ふたたび外出。山手線に乗って新宿駅下車。「新宿センタービル」内の「カフェ・ハイチ」にてドライカレーと珈琲の昼食。新宿線に乗って九段下駅で下車。旧山口萬吉邸の「kudan house」で開催中のアートイベント「CURATION FAIR Tokyo 美しさ、あいまいさ、時と場合に依る」を見学に行く。屋上に用意されたカフェスペースにて赤ワインを飲む。神保町まで歩いて「東京堂書店」を目指す。向かっている途中で「PASSAGE by ALL REVIEWS」の新店舗「PASSAGE SOLIDA」を見つけたので入り、多和田葉子『飛魂』(講談社文芸文庫)を買う。「東京堂書店」に赴くと併設のカフェが閉店していた。書棚を周遊した結果、予定外というか予想通りというか、荷物が重くなる量の本を買い込んでしまう。澤田直『フェルナンド・ペソア伝 異名者たちの迷路』(集英社)、『鳥たちのフランス文学』(岡部杏子・福田桃子/編、幻戯書房)、小林エリカ『彼女たちの戦争 嵐の中のささやきよ!』(筑摩書房)、塩塚秀一郎『逸脱のフランス文学史 ウリポのプリズムから世界を見る』(書肆侃侃房)、デニス・ボック『オリンピア』(越前敏弥/訳、北烏山編集室)、今村純子『映画の詩学 触発するシモーヌ・ヴェイユ』(世界思想社)、臼杵陽『世界史の中のパレスチナ問題』(講談社現代新書)、エラスムス『痴愚神礼讃 ラテン語原典訳』(沓掛良彦/訳、中公文庫)、『ラジオ英会話』3月号(NHK出版)。

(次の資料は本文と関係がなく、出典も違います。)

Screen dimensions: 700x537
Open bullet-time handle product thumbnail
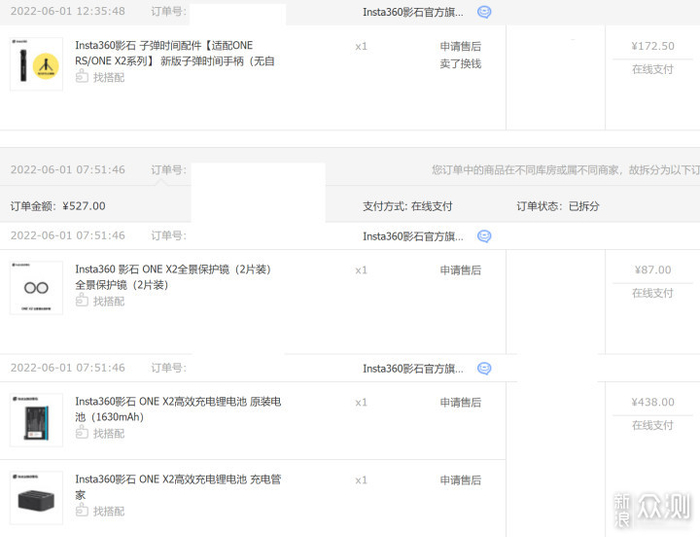[x=36, y=65]
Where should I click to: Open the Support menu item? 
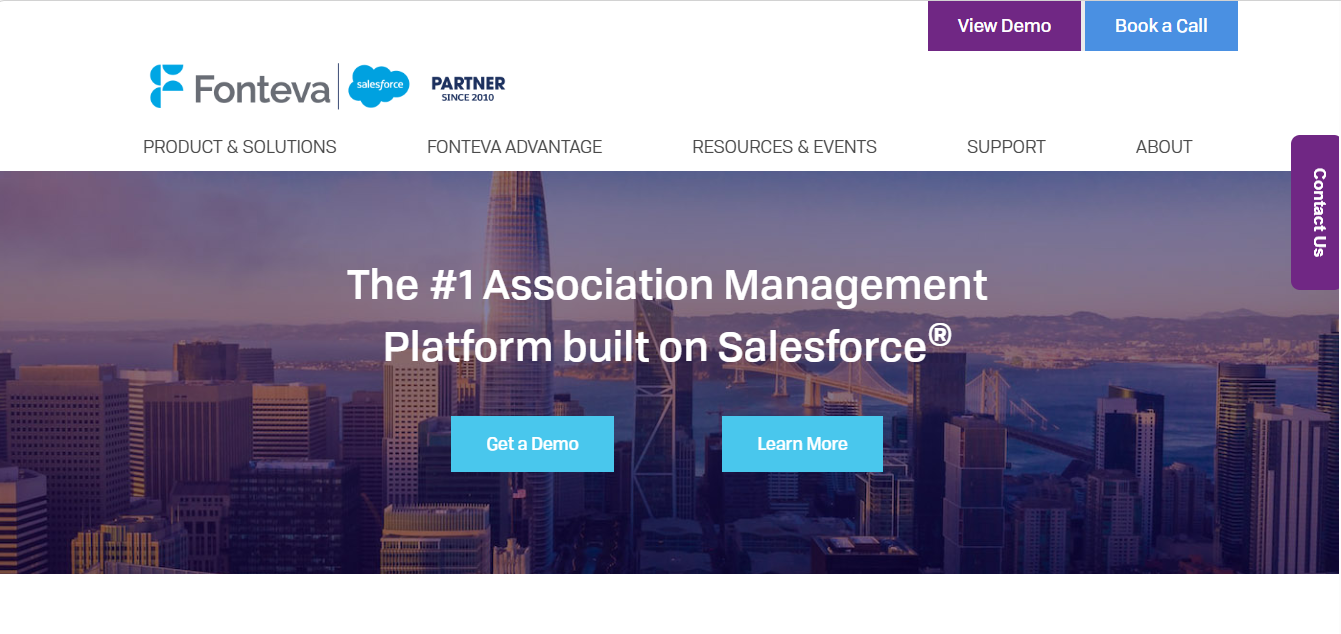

荷物となった本を担いで「ビヤホール ランチョン」に向かって早めの晩餐。カキフライ、ホワイトアスパラガス、麦酒。三田線と目黒線を乗り継いで田園調布駅まで。日用品を買う目的で「マツモトキヨシ」に向かう途中に「くまざわ書店」に立ち寄ってしまいさらに本を二冊買う。モーリーン・ウィテカー『シャーロック・ホームズとジェレミー・ブレット』(日暮雅通/監修、高尾菜つこ/訳、原書房)、江國香織『川のある街』(朝日新聞出版)。「Precce」で食材を調達してから帰途に就く。

Sunday, March 3

デヴィッド・ボードウェルの訃報を知る。洗濯。本日はCT検査のため朝食抜き。検査後、造影剤を注射したので水分をたくさん摂るように云われる。水分は何を飲んでも構わないがアルコールは駄目だとのこと。アルコールの有害性をあらためて思う。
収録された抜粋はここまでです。